None are likely to be held responsible – except Malo. While the public’s demand to find and collar “someone responsible” – especially when the shooter dies, sometimes there just isn’t anyone else.
First, a primer on common law negligence. It’s like a cookbook with a recipe. A Texas Court must find: (i) a (legally recognized) duty; that was (ii) breached; and that (iii) caused damages. And, the plaintiff must prove that the party responsible for the premises – Walmart, the property manager, the property owner or even less likely, the architect – knew or should have known that the violent crime was foreseeable and that the conditions on the premises amounted to an unreasonable risk of harm.
Even though the El Paso attorney claimed that Walmart did not have enough security, decades of established Texas case law defeat his claim. Recently, the Texas Supreme Court confirmed long-established Texas law that property owners such as Walmart, the property manager and the property owner have a duty “to use ordinary care to protect [their customers] from criminal acts of third parties” IF they “know or have reason to know of an unreasonable and foreseeable risk of harm to [their customer].” This duty is balanced – by law – between the “magnitude of the burden of guarding against the injury, and the consequences of placing the burden on the [property owner].” While some of the El Paso victims filed suit, unless they can show that there was a warning of the crime or that there was a pattern of similar violent crimes, a verdict against any property owner is not likely.
Practically – Observations
Beyond lawsuits and without getting into a political debate, are there practical solutions? Perhaps.

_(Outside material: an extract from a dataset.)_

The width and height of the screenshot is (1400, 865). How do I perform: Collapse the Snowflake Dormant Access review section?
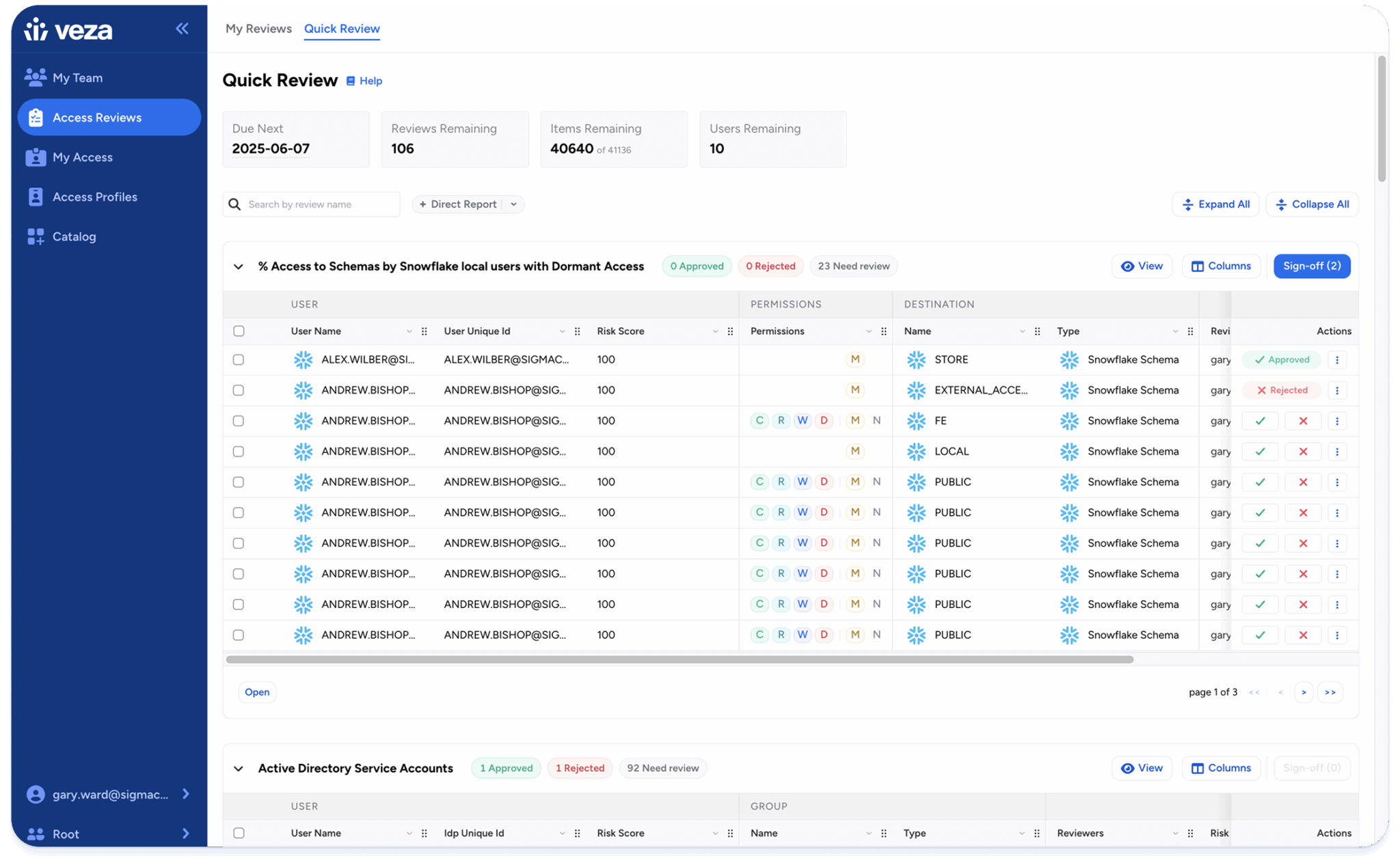(239, 266)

Almost certainly the architect who designed the retail store – or the mall – has no duty for failing to design a space that deters mass shootings, but what if the space design makes it more difficult for law enforcement to terminate the threat? Or, what if a better design could have made it easier?
Understandably, architects and planners attempting to balance aesthetics and security have strong differences of opinion. Without treading into how retail marketing and design might be negatively impacted – by law – by creating architectural designs to make public areas safer, I offer the following: hardened architectural elements and technology; bullet proof windows; limited sight lines; egress from a variety of exits; safe rooms at strategic locations; emergency protocol that permits, exit doors to be closed and locked at the push of a button, perhaps trapping Malo; integrating security into overall design; placing windows higher and curving halls to deny line-of-sight; and bullet-proof glass, to name a few.
Tilting the Scales in Your Favor
When all is said and done, which is easier – the Property Owner stopping the violent crime from being committed or the architect designing a space that makes it more difficult for Malo to succeed? Should the demanding public expect to be able to punish both? Or neither?
Having said that, buildings being designed into the future will almost certainly have design changes to attempt to delay violent crimes. While the private sector is beginning to step in where policy has failed to effect architectural design changes and improve security deployment and tactics, creating a “massacre proof” environment is not likely.